A food allergy to cow’s milk is the most common food allergy in children. Fortunately, it is also a food allergy that is often outgrown by adolescence. While not usually as deadly as peanut allergies, dairy allergy reactions can range from mild, such as hives, to severe, including anaphylaxis.
The majority of dairy allergies are caused by alpha S1-casein, a protein found in cow’s milk. When alpha S1-casein is present, the body’s immune system reacts by releasing IgE antibodies. Milk proteins differ by species, so a child with a cow’s milk allergy may (but not necessarily will) handle goat’s milk and human breast milk without any problem.
About 2.5 percent of children under the age of three are allergic to dairy, most of whom developed their allergy before the age of one. By the time they turn four, nearly 90 percent of children allergic to dairy will have outgrown their allergy. The age that children are likely to outgrow their milk allergy is dependent on the amount of antibodies present in their blood, and all it takes is a simple blood test to develop an estimate of how long the dairy allergy will last. By adulthood, less than 0.5 percent of people are allergic to milk. Interestingly, about 20 percent of children with a cow’s milk allergy are also allergic to beef.
Other Problems with Dairy
Dairy allergies are commonly confused with lactose intolerance, a food sensitivity that does not involve the immune system. For children and adults with lactose intolerance, their bodies don’t produce the lactase enzyme, which is required to properly break down the lactose sugar found in milk. Extremely common, lactose intolerance is considered the norm for adults and is not considered a disease.
A less common condition is milk protein intolerance. This milk sensitivity is caused by a delayed reaction to milk protein. While its symptoms are similar to a milk allergy, milk protein intolerance doesn’t involve an immune system response and cannot be identified by an allergy test.
Foods to Avoid
Like other food allergies, an allergy to dairy cannot be cured, and the only effective treatment is strict avoidance of all foods containing milk or milk products. Cow’s milk yogurt, cheese, whey and butter all must be avoided, as should many soups, desserts and baked goods. In addition, products labeled “lactose-free” milk and “non-dairy” are unsafe and should never be consumed by someone with a dairy allergy. Milk proteins may also occur in small amounts in just about any food, from deli meats to condiments, so it’s important to carefully read all labels.
Note that any dairy allergy, even in cases with mild symptoms, has the potential to suddenly progress to a life-threatening anaphylaxis reaction; therefore, it is important that every child allergic to milk has an EpiPen or other epinephrine injector readily available.
Because it develops so early in a child’s life, a milk allergy can cause problems for babies being fed formula. Traditionally, formula is made using cow’s milk, so infants allergic to milk often require a special hypoallergenic formula.
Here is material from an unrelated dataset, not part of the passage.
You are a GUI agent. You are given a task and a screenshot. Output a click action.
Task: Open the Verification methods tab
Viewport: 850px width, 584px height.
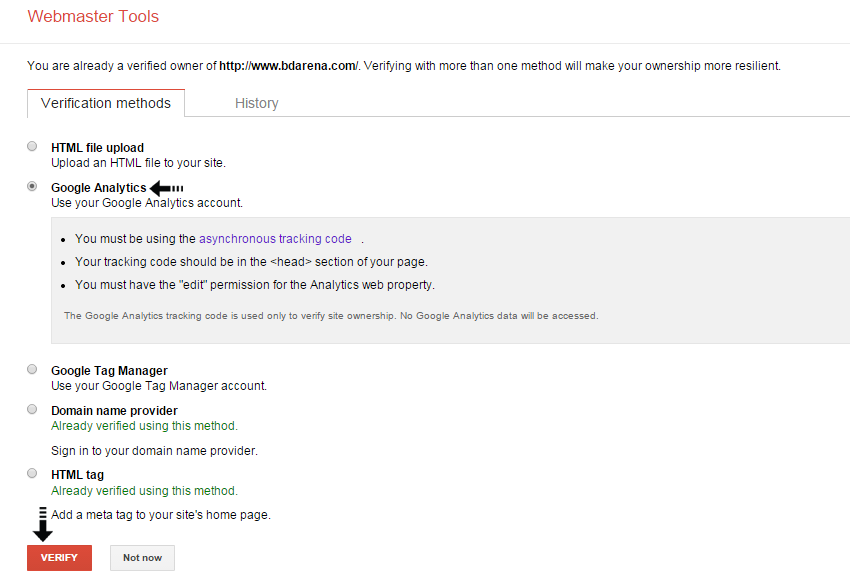coord(106,103)
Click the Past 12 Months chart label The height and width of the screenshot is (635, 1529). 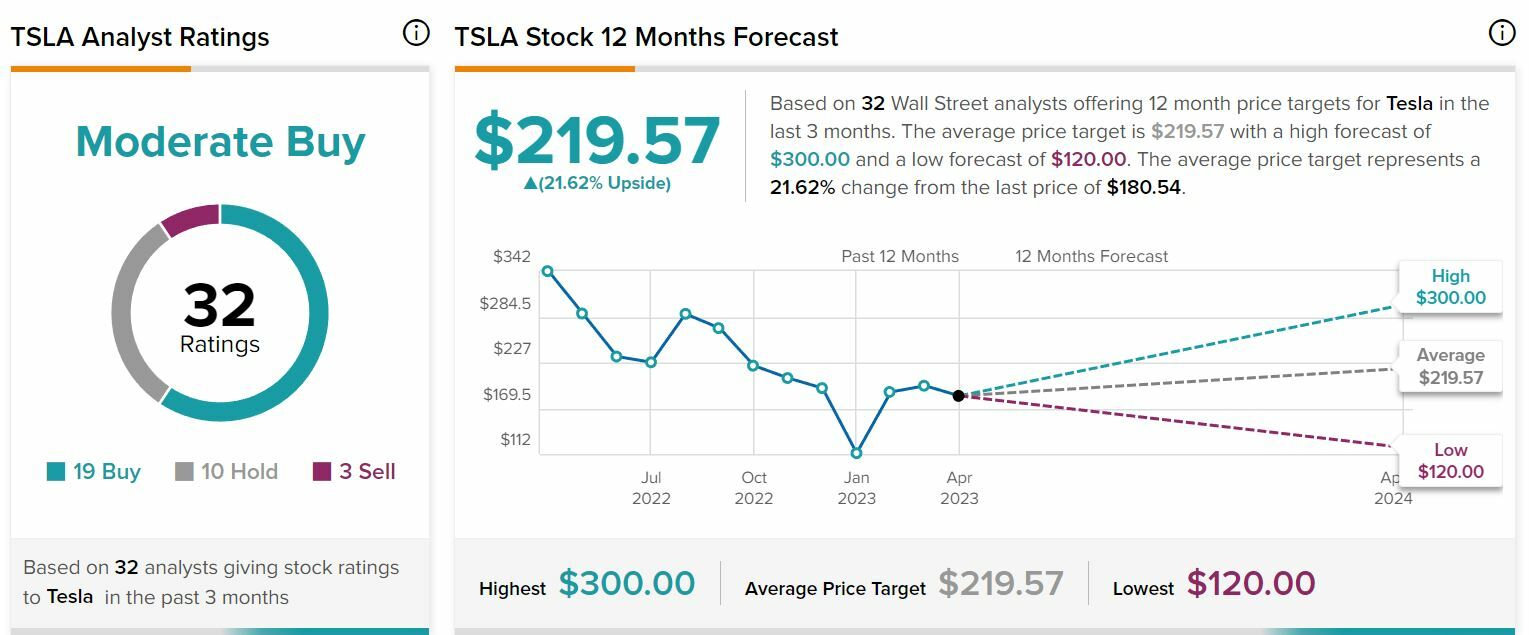(900, 256)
Usually, the alternative is a hydrolyzed formula based on casein that is extensively broken down so as not to cause a reaction, but in some cases, a soy-based formula might be necessary.
Having a young child with a dairy allergy can be frightening for parents, but they are far from alone. Fortunately, the most common food allergy is also the most likely to be outgrown by the end of a child’s toddler years. For the children whose dairy allergy lasts, however, careful management of their condition, including carrying an EpiPen and strictly avoiding milk products, will help ensure a healthy and safe childhood.